Re: [PATCH v6 00/90] x86: Introduce a centralized CPUID data model

From: Ahmed S. Darwish

Date: Mon Apr 27 2026 - 14:47:38 EST

Hi Boris,

On Mon, 13 Apr 2026, Ahmed S. Darwish wrote:
>
> On Tue, 31 Mar 2026, Borislav Petkov wrote:
> >
> > Well, since the goal is to have *all* CPUID leaves available to the kernel,
> > then we *technically* don't need the synthetic ones anymore with the exception
> > of a handful ones which we defined for ourselves, like X86_FEATURE_ALWAYS, for
> > example.
> >
> > But *all* synthetic bits which have correspondence to real CPUID leaves - and
> > they're synthetic because we wanted to save space... i.e., all those bits in
> > arch/x86/kernel/cpu/scattered.c, they don't need synthetic flags anymore
> > because the corresponding full leafs (damn spelling of Blätter eh!) are there.
> >
> > Then, I'm thinking, we can reorder all the remaining really-synthetic ones
> > into the unique 4-byte entries and then not even expose them in any db and not
> > make them available in anything because we will have to cast them in stone
> > then.
> >
>
> I guess that's a very sensible plan.
>
> The X86_FEATURE integration and synthetic bits work is covered by the late
> part of the queue (patches #77 => #90), so I'll rework 'em to do the above.
>

So I prototyped this.

Removing the scattered hardware-backed feature bits from within synthetic
X86_FEATURE words (i.e. the ones listed in scattered.c) required changing
the mapping tables at patch (79/90), "x86/cpuid: Introduce a compile-time
X86_FEATURE word map", from:

X86_FEATURE word => CPUID table word
to:

X86_FEATURE bit => CPUID table bit

That prototype actually did that and included converting all the capability
code at common.c: apply_forced_caps(), identify_cpu(), store_cpu_caps(),
microcode_check(), etc.

That part actually worked fine.

But then there were a lot of places with deeply ingrained logic that deals
with X86_FEATURE in terms of words. This includes KVM's reverse feature
maps, early 32-bit ASM code, the AWK and shell code generation build
scripts, early boot feature validation, feature naming tables, and others;
all relying on X86_FEATURE word access. [*] At that point, this started
looking like as a new phase of the CPUID work.

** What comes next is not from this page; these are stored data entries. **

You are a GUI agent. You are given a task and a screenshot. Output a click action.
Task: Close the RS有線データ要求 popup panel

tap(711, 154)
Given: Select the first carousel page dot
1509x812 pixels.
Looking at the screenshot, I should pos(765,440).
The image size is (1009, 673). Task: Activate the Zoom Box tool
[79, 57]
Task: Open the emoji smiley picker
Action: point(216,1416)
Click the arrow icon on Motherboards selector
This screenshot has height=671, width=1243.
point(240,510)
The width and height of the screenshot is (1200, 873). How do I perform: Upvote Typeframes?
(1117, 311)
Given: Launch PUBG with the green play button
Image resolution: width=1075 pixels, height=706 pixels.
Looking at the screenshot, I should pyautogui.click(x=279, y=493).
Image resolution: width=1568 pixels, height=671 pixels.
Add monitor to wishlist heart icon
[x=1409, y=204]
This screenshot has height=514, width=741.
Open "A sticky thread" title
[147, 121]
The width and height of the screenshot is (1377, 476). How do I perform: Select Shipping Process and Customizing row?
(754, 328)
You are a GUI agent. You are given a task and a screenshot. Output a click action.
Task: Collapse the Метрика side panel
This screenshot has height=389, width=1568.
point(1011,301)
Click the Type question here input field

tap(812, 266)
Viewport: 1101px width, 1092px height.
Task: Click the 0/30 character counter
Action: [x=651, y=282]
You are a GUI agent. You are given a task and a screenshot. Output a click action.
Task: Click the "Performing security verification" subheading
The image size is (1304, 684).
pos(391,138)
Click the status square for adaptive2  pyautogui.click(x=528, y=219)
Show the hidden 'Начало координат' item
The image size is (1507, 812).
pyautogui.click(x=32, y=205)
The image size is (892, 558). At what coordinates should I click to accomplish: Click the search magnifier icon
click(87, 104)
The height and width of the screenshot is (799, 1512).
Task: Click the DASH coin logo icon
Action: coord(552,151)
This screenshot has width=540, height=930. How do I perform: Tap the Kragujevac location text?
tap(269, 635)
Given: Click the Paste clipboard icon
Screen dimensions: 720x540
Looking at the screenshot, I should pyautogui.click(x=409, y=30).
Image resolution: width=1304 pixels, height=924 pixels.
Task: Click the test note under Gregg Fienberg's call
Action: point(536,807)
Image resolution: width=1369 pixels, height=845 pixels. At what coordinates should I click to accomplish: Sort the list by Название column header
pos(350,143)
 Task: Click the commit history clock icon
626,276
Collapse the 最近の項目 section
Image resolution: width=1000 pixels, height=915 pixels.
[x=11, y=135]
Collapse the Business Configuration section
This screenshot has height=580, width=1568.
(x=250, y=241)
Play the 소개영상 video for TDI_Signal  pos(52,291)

So, my suggestion would be:

* Keep the current word-granular X86_FEATURE compile-time mappings.

* Keep the current synthetic CPUID(0x4c780001) and CPUID(0x4c780002)
bitfield listings, with their hardware-backed scattered bits, as is.
Mark them as "v1" instead of setting them in stone.

* Work on getting this large patch queue merged, and in the background I
continue transitioning the remaining CPUID call sites to the CPUID API.

* Then, after all that is properly discussed and merged, I'll follow up
with a separate series that converts the X86_FEATURE mappins from
word-based to per-bit, together with the KVM, boot/asm, and build-time
machinery that currently assumes X86_FEATURE word access. At the end of
that series, the hardware-backed bits within the Linux synthetic words
can be removed; along with all the scattered.c code.

I understand that with the current design, querying a scattered X86_FEATURE
bit (say X86_FEATURE_APERFMPERF) might lead to a different result than
directly querying its backing CPUID leaf (CPUID(0x6).ECX[0]), but this is
already the state of the kernel as of today. So IMHO better have all this
new CPUID code merged and widely tested in a kernel release first, then
work on that next.

[*] git grep -E '(NCAPINTS|NBUGINTS|REQUIRED_MASK|cpuid\.flags)' arch/x86/

Thanks a lot!
Ahmed